Salman Rushdie rightfully took umbrage at Germaine Greer’s condescending article in The Guardian from 2006 about the protests surrounding the making of Sarah Gavron’s Brick Lane, which is adapted from the Monica Ali novel of the same name. But now that the cat is out of the bag, revealing itself as a nauseating portrayal of immigrant dreams, it practically validates Greer’s presumptuous assertions about authorship and representation.

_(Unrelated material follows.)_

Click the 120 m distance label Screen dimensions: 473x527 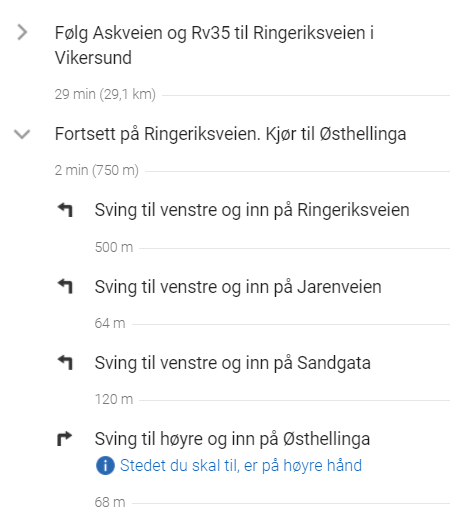pyautogui.click(x=114, y=399)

Gavron, whose outsider relationship to the titular East London curry strip couldn’t be any more obvious, and co-screenwriters Laura Jones and Abi Morgan have designed the film with the same book-of-the-month-club demographic that Deepa Mehta’s works appeal to in mind, except that Mehta’s filmic instincts are at least sensual, whereas Gavron’s are just tawdry. Awash in trite stylistic shorthand, Brick Lane begins with a candy-colored vision of life in Bangladesh that practically hurts the eyes, and it’s from this movie-trailer sphere of incessantly whooshing fade outs that a young girl departs for a less blissful life in London.
Twenty years older, Nazneen (Tannishtha Chatterjee) is seen enduring a succession of embarrassments at the hand of a husband, Chanu (Satish Kaushik), whose ogre-ish body predictably fits his personality. But whether Chanu is fucking her without looking her in the eyes or snoring profusely, Nazneen at least has her memories of her youth in Bangladesh, where the only thing she and her sister apparently did was run through grassland.
If it weren’t painful enough that the film entirely trades in caricature (Chanu speaks only in fortune-cookie aphorisms, never admits to being wrong, and feels emasculated when Nazneen, the wilting flower, takes a sewing job to help the family make ends meet), its queasily romanticized style misrepresents the sad and sometimes perilous lives of its subjects. Chanu is surprisingly redeemed by film’s end, but even when 9/11 is invoked, Brick Lane doesn’t so much suggest a melodrama of the heart and spirit as it does an explosion at a fabric store.